Les données sont reçues assez rapidement pour permettre une intervention des forces de l’ordre en temps réel. Ted Schmitt, directeur principal de la conservation et responsable du programme Skylight, a affirmé que les garde-côtes utilisaient ces données pour arraisonner des navires et découvrir des activités de pêche illégales.
Digital Earth Africa (DEA) collecte un grand nombre de données satellitaires géospatiales brutes de toute l’Afrique et les convertit en informations prêtes à être analysées. L’observation des changements dans l’utilisation des terres au fil du temps à partir d’images satellitaires permet de mieux comprendre les activités minières illégales. Par exemple, la création d’étangs artificiels, le défrichage et la construction d’accès routiers peuvent indiquer une exploitation minière illégale.
Des données localisées en temps réel sur l’exploitation minière illicite peuvent rendre le déploiement de ressources limitées plus rentable et efficace. Le gouvernement ghanéen s’est associé au DEA pour identifier les activités minières illégales.

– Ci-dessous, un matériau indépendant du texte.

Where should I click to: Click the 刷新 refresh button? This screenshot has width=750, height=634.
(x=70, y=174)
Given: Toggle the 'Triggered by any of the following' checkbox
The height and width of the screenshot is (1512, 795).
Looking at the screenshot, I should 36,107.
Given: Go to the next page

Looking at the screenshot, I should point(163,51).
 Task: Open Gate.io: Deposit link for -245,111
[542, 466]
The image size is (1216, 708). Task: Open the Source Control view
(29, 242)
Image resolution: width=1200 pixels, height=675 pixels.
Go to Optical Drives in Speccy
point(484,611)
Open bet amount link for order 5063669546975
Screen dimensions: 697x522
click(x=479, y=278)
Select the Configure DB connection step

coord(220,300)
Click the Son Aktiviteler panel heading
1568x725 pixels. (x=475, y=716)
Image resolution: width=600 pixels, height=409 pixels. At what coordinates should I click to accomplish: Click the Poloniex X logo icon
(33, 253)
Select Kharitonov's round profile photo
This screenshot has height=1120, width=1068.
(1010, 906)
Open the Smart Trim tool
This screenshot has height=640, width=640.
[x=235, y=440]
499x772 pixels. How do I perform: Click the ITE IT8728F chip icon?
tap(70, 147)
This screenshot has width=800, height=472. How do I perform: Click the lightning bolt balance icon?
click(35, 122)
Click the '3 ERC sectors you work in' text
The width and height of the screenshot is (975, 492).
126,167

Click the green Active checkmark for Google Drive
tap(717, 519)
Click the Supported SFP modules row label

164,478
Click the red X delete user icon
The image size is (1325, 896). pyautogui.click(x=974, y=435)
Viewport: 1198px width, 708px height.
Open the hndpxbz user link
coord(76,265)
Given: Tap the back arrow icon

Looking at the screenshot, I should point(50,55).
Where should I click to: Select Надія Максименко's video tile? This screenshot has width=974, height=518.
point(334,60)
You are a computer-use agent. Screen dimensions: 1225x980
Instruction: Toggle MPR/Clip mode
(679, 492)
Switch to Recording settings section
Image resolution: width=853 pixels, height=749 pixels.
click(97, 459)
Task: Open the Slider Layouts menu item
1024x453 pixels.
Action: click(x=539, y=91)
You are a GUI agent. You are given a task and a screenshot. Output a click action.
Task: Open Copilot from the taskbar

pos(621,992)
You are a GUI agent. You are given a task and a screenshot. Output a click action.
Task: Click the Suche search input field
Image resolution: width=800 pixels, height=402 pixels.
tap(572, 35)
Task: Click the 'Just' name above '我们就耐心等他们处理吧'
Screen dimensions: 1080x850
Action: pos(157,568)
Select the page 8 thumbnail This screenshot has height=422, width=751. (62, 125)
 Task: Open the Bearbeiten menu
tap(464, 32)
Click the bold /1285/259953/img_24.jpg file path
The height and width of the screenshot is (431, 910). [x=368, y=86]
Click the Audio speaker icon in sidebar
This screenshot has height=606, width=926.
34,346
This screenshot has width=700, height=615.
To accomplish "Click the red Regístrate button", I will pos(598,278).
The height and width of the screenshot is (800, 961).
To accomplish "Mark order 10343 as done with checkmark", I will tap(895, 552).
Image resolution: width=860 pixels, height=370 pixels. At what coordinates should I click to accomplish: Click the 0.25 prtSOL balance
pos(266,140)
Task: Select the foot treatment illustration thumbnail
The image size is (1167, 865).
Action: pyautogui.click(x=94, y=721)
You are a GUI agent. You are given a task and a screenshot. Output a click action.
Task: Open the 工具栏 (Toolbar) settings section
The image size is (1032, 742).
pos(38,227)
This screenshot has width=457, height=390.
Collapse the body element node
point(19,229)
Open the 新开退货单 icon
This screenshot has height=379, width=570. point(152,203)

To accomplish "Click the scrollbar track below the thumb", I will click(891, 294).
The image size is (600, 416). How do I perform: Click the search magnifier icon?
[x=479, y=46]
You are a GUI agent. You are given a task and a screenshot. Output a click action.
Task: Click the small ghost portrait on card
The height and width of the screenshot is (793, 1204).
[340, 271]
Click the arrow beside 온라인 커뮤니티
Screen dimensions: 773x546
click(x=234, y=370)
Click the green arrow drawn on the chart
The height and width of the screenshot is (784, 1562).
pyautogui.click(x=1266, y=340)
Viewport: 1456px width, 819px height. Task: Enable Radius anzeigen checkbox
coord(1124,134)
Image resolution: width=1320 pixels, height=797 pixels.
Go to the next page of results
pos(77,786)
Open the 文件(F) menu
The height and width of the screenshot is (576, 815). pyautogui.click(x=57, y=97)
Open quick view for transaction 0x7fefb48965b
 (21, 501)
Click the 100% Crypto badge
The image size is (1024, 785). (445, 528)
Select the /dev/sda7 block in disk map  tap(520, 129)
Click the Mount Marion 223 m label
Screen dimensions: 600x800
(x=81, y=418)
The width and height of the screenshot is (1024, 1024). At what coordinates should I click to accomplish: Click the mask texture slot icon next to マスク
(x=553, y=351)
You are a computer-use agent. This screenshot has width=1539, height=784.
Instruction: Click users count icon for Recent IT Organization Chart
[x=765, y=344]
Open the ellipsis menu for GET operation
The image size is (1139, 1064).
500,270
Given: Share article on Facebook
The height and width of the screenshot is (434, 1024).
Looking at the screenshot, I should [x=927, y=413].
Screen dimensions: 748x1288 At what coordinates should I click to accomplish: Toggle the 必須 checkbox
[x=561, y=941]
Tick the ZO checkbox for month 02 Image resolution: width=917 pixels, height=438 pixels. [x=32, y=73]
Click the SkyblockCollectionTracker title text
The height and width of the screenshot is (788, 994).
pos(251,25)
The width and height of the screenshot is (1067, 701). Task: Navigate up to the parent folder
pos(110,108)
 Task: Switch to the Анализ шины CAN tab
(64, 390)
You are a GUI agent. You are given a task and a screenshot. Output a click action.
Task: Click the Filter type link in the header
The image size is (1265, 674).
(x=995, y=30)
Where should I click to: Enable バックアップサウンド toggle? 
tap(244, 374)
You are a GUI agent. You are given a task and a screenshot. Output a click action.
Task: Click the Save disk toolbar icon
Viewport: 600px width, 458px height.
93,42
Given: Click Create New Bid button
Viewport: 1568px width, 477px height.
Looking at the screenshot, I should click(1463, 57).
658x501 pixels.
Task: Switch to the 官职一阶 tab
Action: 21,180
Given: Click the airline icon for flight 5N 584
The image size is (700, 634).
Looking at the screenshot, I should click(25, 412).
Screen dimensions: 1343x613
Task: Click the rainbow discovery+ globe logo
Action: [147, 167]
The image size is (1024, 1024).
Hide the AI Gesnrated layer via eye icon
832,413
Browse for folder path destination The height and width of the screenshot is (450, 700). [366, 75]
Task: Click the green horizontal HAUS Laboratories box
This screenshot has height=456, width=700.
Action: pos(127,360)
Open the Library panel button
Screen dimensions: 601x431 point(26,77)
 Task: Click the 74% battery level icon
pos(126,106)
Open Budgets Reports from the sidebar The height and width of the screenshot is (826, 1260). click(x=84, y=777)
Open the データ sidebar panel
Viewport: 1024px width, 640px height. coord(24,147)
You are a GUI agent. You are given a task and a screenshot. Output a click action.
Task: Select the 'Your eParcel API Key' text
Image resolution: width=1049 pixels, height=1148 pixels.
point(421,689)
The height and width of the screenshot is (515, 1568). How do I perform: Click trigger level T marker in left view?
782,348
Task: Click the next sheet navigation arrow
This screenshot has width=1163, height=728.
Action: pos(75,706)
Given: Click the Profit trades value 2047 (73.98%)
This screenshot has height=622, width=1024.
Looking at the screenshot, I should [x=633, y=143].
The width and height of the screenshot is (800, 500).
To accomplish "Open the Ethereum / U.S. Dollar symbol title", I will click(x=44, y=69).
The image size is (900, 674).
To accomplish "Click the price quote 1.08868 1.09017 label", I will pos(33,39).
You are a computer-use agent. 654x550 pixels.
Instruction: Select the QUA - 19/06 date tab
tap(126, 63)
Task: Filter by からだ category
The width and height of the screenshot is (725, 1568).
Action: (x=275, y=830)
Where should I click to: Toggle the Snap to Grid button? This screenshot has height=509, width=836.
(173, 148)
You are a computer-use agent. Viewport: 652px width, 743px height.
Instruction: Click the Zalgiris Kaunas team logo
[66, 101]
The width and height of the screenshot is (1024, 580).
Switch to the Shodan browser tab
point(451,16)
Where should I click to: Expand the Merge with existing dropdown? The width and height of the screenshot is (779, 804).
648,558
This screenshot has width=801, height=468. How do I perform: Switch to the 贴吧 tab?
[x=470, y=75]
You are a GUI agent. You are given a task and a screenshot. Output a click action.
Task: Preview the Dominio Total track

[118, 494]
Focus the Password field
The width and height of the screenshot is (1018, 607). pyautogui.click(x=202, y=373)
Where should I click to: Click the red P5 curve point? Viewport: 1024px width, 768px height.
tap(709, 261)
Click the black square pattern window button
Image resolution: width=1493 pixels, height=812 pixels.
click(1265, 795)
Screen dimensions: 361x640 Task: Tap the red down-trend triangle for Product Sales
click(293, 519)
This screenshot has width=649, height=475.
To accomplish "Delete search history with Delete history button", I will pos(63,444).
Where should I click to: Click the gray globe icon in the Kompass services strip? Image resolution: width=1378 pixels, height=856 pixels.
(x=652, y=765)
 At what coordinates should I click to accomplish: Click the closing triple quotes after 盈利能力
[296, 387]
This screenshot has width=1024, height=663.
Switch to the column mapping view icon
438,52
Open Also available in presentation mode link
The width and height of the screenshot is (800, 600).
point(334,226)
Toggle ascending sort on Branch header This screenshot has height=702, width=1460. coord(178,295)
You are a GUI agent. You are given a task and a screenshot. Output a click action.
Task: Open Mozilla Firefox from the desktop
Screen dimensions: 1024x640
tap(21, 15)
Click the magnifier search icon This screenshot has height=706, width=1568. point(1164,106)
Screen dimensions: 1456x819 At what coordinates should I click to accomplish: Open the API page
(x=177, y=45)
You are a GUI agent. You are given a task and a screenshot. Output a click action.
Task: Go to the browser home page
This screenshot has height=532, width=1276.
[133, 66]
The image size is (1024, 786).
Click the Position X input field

Madagascar, le Kenya, le Gabon et les pays du Golfe de Guinée utilisent la plateforme maritime Skylight
L’exploitation de l’IA pour faire respecter la législation en Afrique présente également des défis et des risques. Les limites de la disponibilité et du volume des données locales, l’inadéquation des infrastructures numériques et de communication, le manque de compétences techniques et de ressources pour répondre à la criminalité environnementale et le faible investissement dans la recherche et le développement font partie des problèmes à surmonter. Les systèmes réglementaires réactifs et la confidentialité des données, la surveillance non autorisée des civils et les menaces criminelles suscitent également des inquiétudes.
Cependant, l'IA a un avenir certain et évolue rapidement. En exploitant son potentiel, les décideurs africains peuvent considérablement améliorer la lutte contre la criminalité organisée malgré sa complexité.
Cela nécessite des investissements dans la collecte de données locales pertinentes et dans l’infrastructure numérique et de communication, ainsi que le développement de compétences humaines pour mettre en œuvre l’IA.
Les pays africains devraient réglementer l’utilisation de l’IA en s’inspirant du livre blanc et de la feuille de route de l’Union africaine sur l’IA. En attendant, les partenariats public-privé peuvent être mis à profit pour des utilisations de l’IA qui ont déjà fait leurs preuves et qui sont susceptibles de constituer de puissants outils de lutte contre la criminalité.